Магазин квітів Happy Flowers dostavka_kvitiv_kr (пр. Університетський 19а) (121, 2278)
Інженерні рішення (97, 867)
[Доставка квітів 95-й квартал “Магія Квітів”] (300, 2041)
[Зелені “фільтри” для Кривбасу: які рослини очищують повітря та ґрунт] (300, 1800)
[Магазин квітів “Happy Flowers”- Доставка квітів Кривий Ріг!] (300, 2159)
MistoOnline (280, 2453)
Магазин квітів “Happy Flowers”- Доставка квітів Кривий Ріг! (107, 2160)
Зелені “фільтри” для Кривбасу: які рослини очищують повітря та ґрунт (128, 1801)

══════════

Work required
Work through the data line by line and state how many lines have the string "Кривбасу"; add nothing else.

Solution to this exercise
2